> [Assignment]: Every line containing "Google" should be identified and copied from the data below.

Saved entries:
———
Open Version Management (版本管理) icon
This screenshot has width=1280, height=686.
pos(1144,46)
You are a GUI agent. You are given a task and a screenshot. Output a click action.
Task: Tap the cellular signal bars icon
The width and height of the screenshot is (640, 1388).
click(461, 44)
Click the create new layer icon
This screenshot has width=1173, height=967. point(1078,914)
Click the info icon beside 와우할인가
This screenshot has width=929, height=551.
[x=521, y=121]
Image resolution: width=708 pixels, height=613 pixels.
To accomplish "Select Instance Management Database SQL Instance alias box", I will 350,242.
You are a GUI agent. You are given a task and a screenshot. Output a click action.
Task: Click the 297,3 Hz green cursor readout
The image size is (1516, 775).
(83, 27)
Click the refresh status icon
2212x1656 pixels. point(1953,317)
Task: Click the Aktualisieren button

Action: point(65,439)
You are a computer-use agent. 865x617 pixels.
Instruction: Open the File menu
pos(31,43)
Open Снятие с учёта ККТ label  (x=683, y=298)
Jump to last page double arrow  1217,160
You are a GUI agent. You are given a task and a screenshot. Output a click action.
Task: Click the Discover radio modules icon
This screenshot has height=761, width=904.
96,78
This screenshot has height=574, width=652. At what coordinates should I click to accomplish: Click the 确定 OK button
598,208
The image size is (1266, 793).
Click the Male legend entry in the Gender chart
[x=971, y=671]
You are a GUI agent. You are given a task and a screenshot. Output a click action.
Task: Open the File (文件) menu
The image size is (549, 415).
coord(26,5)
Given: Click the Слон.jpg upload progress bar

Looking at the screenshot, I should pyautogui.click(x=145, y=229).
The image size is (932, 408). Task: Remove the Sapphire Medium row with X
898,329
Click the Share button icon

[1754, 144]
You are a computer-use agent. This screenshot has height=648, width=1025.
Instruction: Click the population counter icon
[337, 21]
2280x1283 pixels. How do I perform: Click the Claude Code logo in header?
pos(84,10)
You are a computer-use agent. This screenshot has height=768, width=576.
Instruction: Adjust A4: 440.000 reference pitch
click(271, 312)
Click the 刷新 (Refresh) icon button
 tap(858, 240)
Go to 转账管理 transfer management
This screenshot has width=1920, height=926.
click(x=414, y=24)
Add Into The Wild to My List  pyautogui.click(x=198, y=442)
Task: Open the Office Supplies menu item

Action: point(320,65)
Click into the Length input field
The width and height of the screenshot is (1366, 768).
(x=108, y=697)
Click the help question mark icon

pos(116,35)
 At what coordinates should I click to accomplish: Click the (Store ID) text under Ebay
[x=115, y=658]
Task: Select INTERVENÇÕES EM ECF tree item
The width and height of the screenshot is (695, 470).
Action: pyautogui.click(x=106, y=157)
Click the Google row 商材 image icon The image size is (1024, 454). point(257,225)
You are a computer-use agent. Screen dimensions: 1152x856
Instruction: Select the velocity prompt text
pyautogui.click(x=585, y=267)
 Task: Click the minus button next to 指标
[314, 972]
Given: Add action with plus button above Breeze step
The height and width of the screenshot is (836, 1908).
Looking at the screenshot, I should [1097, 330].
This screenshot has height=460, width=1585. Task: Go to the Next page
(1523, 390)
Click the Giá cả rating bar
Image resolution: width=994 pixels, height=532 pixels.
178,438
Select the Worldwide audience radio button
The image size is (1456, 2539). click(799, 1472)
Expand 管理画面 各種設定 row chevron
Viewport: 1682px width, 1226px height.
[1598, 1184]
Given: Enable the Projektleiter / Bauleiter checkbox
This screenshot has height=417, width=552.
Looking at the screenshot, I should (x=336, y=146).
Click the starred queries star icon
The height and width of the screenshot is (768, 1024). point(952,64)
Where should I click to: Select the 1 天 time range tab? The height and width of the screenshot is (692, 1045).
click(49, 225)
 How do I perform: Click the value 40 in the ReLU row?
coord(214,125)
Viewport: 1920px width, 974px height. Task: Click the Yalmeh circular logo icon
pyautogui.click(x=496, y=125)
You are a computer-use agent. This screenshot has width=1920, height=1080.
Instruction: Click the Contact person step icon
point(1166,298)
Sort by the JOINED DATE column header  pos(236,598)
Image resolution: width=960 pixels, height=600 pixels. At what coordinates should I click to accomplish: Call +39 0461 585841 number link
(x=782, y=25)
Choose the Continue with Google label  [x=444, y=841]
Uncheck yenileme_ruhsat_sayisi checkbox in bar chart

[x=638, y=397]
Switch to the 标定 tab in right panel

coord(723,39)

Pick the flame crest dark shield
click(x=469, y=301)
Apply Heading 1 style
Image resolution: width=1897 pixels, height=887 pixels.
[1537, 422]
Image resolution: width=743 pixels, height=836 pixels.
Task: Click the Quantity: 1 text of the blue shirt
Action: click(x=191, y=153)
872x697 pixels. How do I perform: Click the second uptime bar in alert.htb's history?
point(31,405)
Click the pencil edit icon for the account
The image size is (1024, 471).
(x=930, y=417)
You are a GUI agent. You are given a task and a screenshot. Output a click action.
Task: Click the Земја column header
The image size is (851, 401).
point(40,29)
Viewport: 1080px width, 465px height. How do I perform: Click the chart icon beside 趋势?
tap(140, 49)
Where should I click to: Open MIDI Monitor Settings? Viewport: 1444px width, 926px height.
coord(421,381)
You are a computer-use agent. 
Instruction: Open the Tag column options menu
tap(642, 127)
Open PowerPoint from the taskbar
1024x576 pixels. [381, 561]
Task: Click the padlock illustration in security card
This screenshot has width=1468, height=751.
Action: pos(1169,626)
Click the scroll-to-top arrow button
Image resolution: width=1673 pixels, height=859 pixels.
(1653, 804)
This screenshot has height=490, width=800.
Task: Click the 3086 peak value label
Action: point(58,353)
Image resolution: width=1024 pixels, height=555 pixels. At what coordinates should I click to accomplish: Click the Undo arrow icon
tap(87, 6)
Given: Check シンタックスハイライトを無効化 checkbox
———
> [Answer for the task]:
Click the Google row 商材 image icon The image size is (1024, 454). point(257,225)
Choose the Continue with Google label  [x=444, y=841]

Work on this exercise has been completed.